Chaque jour, une nouvelle victime libère sa parole. La honte passée, la pression sociale ayant changé de bord, les violeurs et agresseurs de toutes sortes ont du mauvais sang à se faire. Des acteurs, des hommes politiques, des dirigeants d’entreprises vont se voir confronté à leurs « proies ».
Mais l’Occident, ayant perdu ses valeurs et le sens de la proportionnalité, confond tout, mélange tout, oublie tout.
Le scandale s’étend et submerge la société.
L’hashtag #DenonceTonPorc sur Twitter en France, mais aussi les dénonciations publiques en Grande-Bretagne illustrent la désintégration de la société occidentale.
Républiques ou Monarchies constitutionnelles, les nations européennes se vantent d’être des sociétés démocratiques.
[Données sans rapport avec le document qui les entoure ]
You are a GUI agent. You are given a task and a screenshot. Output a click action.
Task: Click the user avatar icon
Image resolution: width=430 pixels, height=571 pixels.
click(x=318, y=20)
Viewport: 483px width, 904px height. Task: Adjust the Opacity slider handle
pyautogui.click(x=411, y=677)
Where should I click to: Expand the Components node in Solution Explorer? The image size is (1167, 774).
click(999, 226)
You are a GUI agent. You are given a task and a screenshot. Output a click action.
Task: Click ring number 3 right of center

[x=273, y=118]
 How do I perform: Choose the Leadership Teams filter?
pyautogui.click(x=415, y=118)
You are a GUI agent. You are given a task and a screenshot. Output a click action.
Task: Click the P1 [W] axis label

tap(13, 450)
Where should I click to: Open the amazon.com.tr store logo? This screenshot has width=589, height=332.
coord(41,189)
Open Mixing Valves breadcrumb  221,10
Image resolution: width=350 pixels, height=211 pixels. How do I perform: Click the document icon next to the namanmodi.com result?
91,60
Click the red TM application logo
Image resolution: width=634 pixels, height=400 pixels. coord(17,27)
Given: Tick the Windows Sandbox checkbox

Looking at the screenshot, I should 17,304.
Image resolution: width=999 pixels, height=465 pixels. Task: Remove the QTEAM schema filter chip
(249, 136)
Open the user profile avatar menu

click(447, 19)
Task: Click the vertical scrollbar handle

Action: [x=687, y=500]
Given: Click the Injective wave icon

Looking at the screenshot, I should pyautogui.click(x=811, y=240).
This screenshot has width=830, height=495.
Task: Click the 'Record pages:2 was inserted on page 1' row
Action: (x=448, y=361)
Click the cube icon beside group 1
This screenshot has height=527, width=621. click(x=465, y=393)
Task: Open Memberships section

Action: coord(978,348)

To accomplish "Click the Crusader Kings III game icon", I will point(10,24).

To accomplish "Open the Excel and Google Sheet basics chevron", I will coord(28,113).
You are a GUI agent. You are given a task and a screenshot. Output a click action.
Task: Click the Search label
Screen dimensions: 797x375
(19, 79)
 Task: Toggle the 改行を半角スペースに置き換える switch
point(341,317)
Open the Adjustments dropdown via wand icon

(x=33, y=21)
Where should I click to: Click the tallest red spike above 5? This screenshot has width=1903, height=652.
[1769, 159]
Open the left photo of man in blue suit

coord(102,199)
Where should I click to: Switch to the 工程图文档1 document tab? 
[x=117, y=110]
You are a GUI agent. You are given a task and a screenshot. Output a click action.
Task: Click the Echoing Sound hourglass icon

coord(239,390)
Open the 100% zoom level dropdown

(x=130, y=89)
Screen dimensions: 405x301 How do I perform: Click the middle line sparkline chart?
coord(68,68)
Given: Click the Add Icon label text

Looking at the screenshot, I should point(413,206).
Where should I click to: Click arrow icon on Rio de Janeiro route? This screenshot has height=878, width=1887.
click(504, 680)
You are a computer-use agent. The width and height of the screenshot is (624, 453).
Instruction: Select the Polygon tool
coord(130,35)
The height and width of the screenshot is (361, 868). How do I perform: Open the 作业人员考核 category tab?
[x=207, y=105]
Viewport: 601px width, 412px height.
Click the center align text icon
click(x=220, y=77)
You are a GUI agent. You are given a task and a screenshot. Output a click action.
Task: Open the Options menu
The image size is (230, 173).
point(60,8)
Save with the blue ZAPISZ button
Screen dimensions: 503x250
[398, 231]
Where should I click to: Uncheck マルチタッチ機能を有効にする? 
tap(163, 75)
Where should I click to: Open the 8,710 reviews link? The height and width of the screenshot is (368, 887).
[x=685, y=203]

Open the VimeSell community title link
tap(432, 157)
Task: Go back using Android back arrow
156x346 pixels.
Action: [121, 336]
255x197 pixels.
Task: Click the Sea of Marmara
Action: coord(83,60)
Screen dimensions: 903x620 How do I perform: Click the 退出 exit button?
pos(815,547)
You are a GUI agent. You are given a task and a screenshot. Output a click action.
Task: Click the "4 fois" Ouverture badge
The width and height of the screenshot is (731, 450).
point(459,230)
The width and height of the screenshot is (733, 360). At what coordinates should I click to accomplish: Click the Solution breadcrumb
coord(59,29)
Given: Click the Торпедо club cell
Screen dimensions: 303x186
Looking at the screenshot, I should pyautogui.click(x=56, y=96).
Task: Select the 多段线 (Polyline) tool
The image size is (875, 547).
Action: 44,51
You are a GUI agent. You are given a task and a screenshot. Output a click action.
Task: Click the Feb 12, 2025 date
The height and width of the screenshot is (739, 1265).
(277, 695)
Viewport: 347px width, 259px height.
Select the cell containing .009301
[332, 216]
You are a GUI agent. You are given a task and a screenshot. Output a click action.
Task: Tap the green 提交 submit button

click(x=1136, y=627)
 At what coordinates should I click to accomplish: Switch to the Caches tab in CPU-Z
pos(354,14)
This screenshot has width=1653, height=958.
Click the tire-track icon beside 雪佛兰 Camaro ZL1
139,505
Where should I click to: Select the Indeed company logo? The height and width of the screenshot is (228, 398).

Mais l’un des fondements de la Démocratie c’est la Justice. Et une Justice démocratique doit se préoccuper de la protection des victimes et assurer les droits de la défense. Le déballage médiatique sur la place publique n’assure ni l’un ni l’autre. Les victimes vont devoir affronter les actions défensives de leurs bourreaux et peut-être ainsi détruire des années de reconstruction psychologiques. Les accusés (au sens général du terme) sont jetés en pâture à la populace. Des vies vont être à nouveau brisées. La vengeance prend le pas sur la condamnation. La rumeur supplante la preuve.